Bond deu de ombros e observou: — O senhor não é sensato.
— Não, sr. Bond. Receio que a sua proposta não passe de uma isca dourada. Em sua profissão não se atua como o senhor quer sugerir. Os agentes enviam relatórios rotineiros para o quartel-general. Mantêm seus chefes a par dos progressos das investigações que fazem. Conheço essas coisas. Os agentes secretos não se comportam como o senhor sugeriu ter agido. O senhor esteve lendo muitas novelas de aventuras, e o seu pequeno discurso mostrou com muita facilidade o papelão pintado. Não, sr. Bond, não aceito a sua história. Se ela for verdadeira, estou preparado para enfrentar as conseqüências. Tenho muita coisa em jogo para ser facilmente desviado de meu caminho. Que venham a polícia e os soldados. Onde estão o homem e a jovem? Que homem e que jovem? Não sei de nada. Por favor, retirem-se, os senhores estão prejudicando a minha guaneira. Onde estão as suas provas, o seu mandado de prisão? A lei inglesa é rigorosa, meus senhores. Voltem para casa e deixem-me em paz com os meus queridos corvos marinhos. Está vendo, sr. Bond? E digamos mesmo que o pior redunde em pior. Que um de meus agentes fale, o que é altamente improvável. (Bond lembrou-se da fortaleza da srta. Chung). Que tenho eu a perder? Mais duas mortes no libelo acusatório. Mas, sr. Bond, um homem só pode ser enforcado uma vez: — A elevada cabeça, em forma de pêra, agitava-se suavemente, de um lado para outro. — O senhor tem mais alguma coisa a dizer? Alguma pergunta? Ambos irão ter uma noite muito ocupada e o tempo de que dispõem está-se tornando escasso. Quanto a mim, devo ir dormir. O navio que chega mensalmente deverá atracar amanhã e eu terei que supervisionar o carregamento. Passarei todo o dia no cais. Certo, sr. Bond?

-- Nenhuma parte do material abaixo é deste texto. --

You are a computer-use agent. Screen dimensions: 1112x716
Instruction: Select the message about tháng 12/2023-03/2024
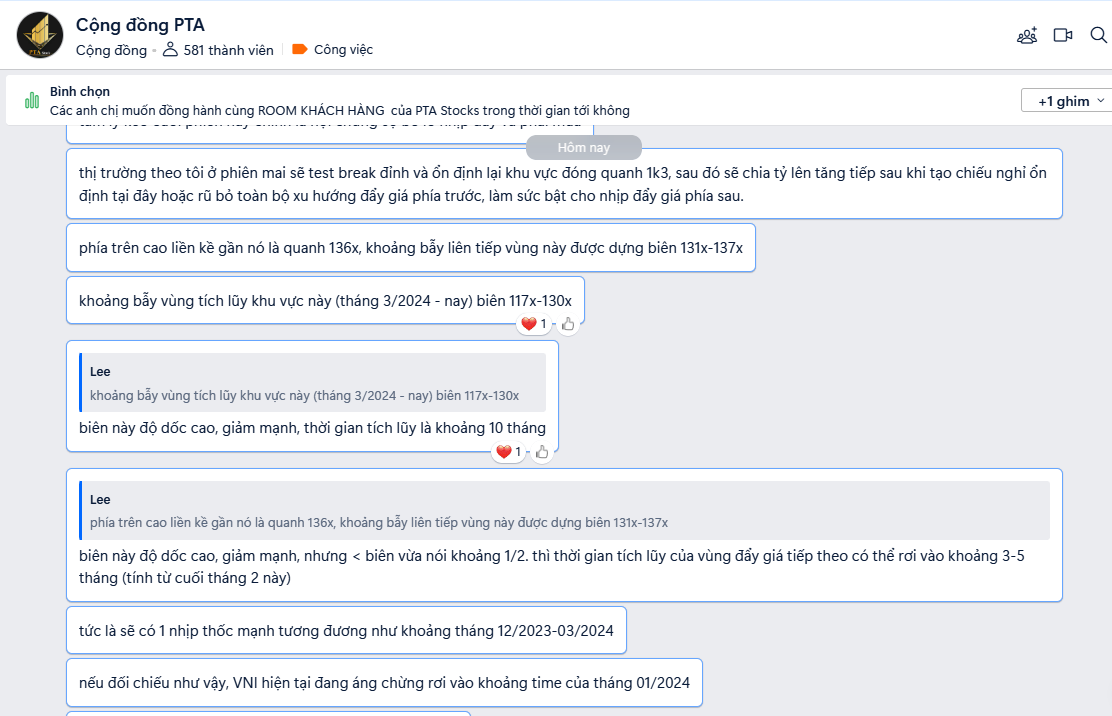click(x=346, y=630)
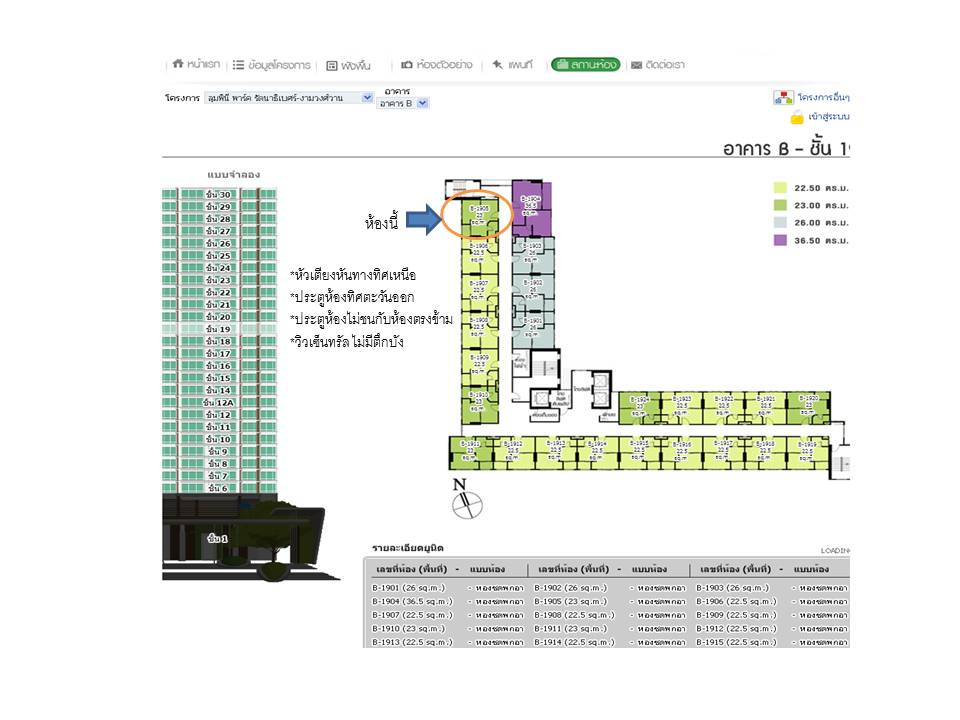Click the purple 36.50 sq.m. legend swatch
Viewport: 960px width, 720px height.
click(780, 241)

Bond olhou para Honeychile. Ela estava mortalmente pálida. Olhava com olhar esgazeado, esperando pelo milagre que ele deveria operar. Bond olhou para as próprias mãos e examinou cuidadosamente as unhas. Depois, disse, para ganhar tempo: — E então, após seu dia ocupado com o carregamento, o que virá em seu programa? Qual o novo capítulo que o senhor pensa escrever?
Bond não levantou o olhar. A profunda e serena voz autoritária caiu sobre ele como se tivesse vindo do céu escuro.

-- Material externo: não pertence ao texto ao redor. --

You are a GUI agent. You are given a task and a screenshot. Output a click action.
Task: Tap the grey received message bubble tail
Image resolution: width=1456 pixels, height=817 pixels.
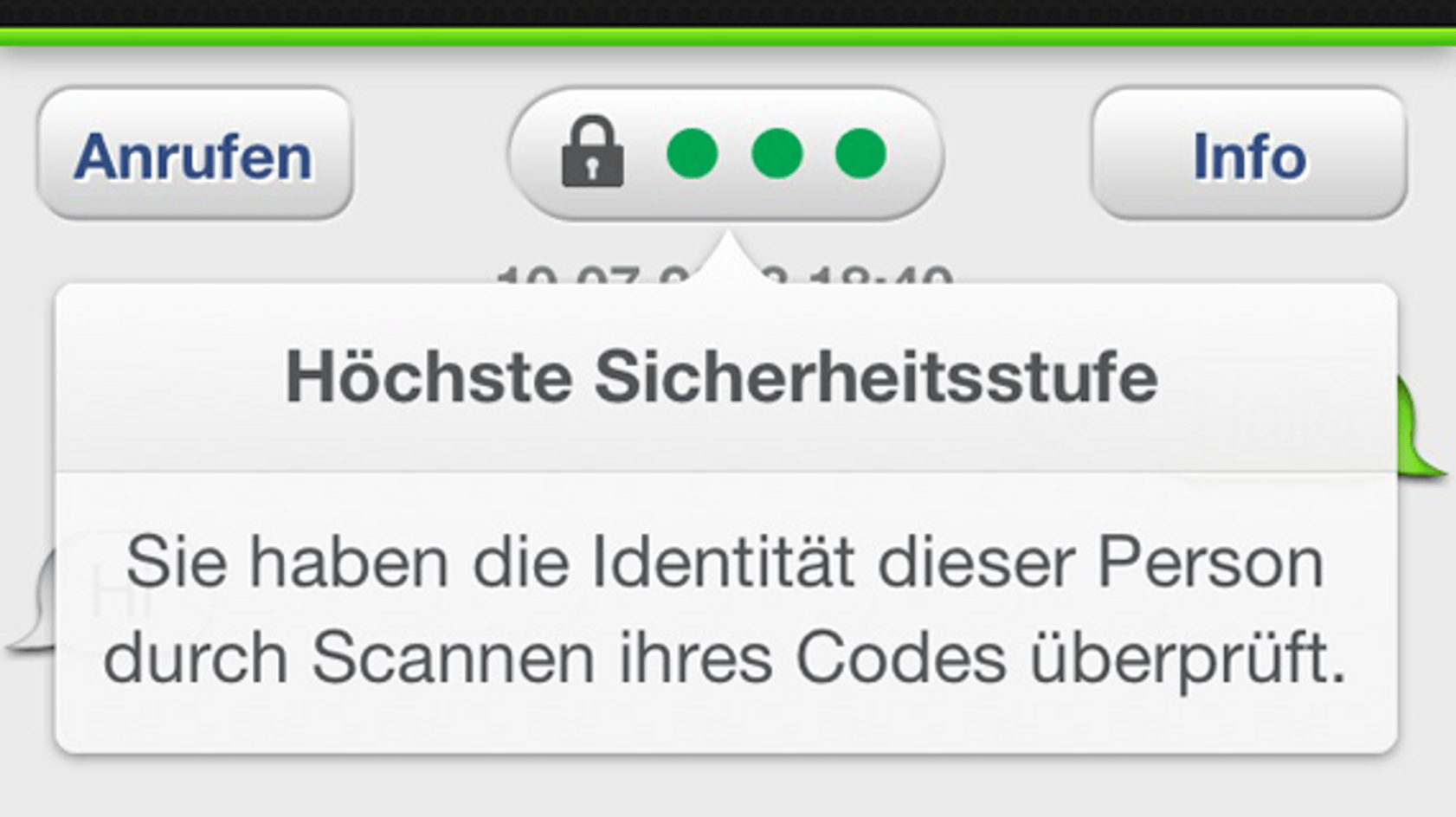point(30,606)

— Ah, sim, o senhor deve ter estado a pensar nisso.
O senhor tem o hábito da investigação. Os hábitos persistem até o fim, até as sombras. Admiro tais qualidades num homem que tem apenas algumas horas mais para viver. Por isso, dir-lhe-ei. Encetarei um novo capítulo, e isso o consolará. Há muito mais nesta ilha do que uma simples guaneira. O seu instinto não o enganou, sr. Bond.
O Dr. No fez uma pausa para dar mais ênfase ao que iria dizer e continuou: — Esta ilha, sr. Bond, está em vésperas de se transformar num dos mais valiosos centros de informação técnica do mundo.
— De fato? — Bond mantinha os olhos fixos em suas mãos.
— Sem dúvida que o senhor não ignora que Turks Island, a trezentas milhas, de distância daqui, através de Windward Passage, constitui o mais importante centro para a experimentação de projéteis teleguiados dos Estados Unidos?
— Sim, é um importante centro de experiências.
— Talvez o senhor tenha lido sobre os foguetes que recentemente se desviaram de sua rota? O “Snark” de múltiplas fases, por exemplo, que terminou o seu vôo nas florestas do Brasil, ao invés de ir perder-se nas profundezas do Atlântico Sul?
— Sim.
— O senhor se lembrará que ele se recusou a obedecer as instruções que lhe foram enviadas por rádio, no sentido de modificar a sua rota, e até mesmo de se destruir a si mesmo. Ele desenvolvera uma vontade própria.
— Lembro-me.
— Houve outras falhas, falhas decisivas, na longa lista dos protótipos — o Zuni, o Matador, o Petrel, o Regulus, o Bomarc — tantos nomes, outras tantas modificações, nem posso lembrar-me deles todos. Bem, sr. Bond, — o Dr. No mal podia esconder uma nota de orgulho em sua voz — talvez lhe interesse saber que a maioria desses fracassos foi causada de Crab Key.